[Pixel coordinate grounding data]
┄┄┄┄┄┄┄┄┄┄┄┄┄┄┄┄┄┄┄┄

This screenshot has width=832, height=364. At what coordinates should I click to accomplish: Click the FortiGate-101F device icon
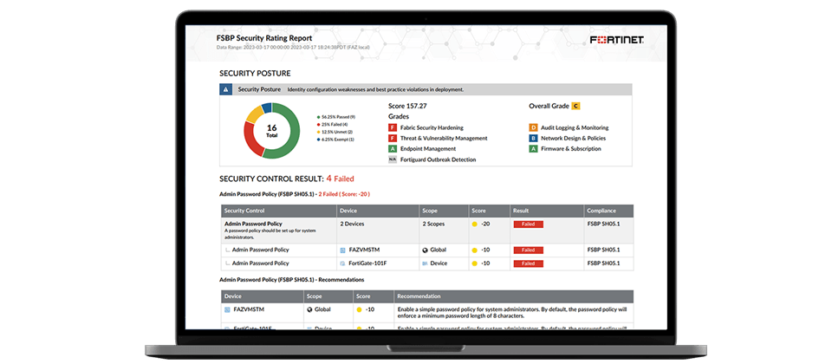[343, 263]
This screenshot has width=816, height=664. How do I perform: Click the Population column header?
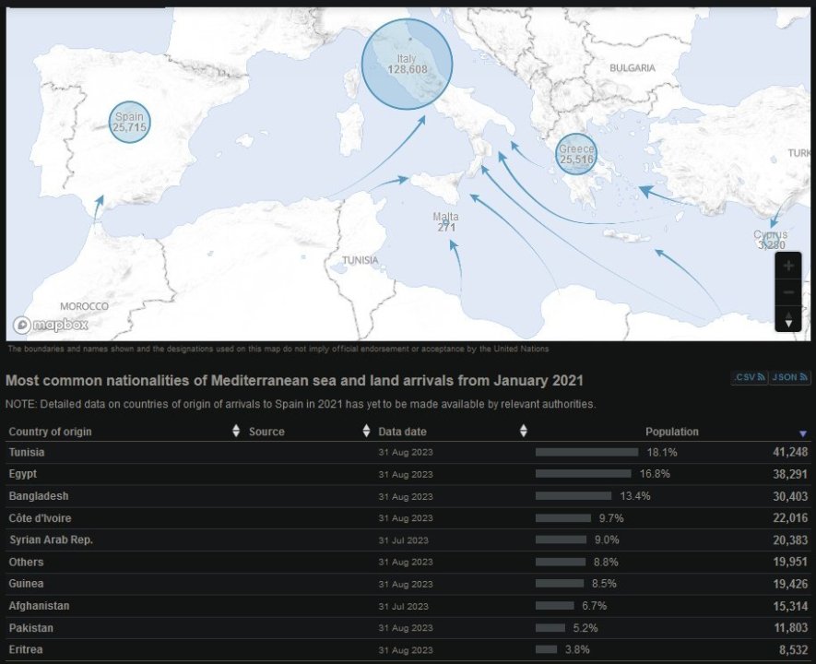pyautogui.click(x=671, y=432)
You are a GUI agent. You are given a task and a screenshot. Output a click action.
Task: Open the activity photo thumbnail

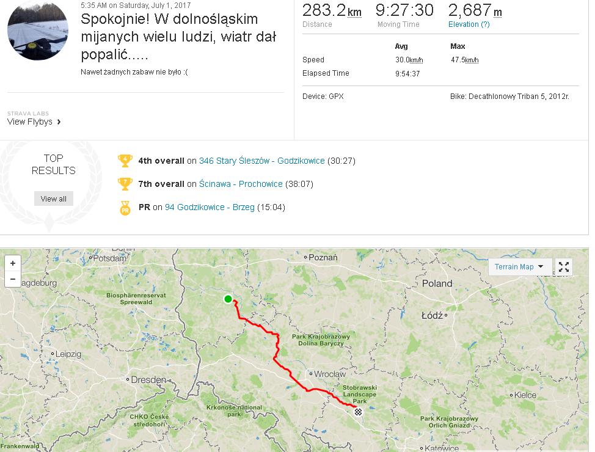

┄┄┄┄┄┄┄┄┄┄┄┄┄┄┄┄┄┄┄┄

● What to produce: From the first line to the last, set down the records word for word and drop the images.

● Exercise answer:
This screenshot has width=832, height=364. At what coordinates should I click to accomplish: Click the FortiGate-101F device icon
[343, 263]
This screenshot has width=816, height=664. How do I perform: Click the Population column header?
pyautogui.click(x=671, y=432)
You are a GUI agent. You are given a task and a screenshot. Output a click action.
Task: Open the activity photo thumbnail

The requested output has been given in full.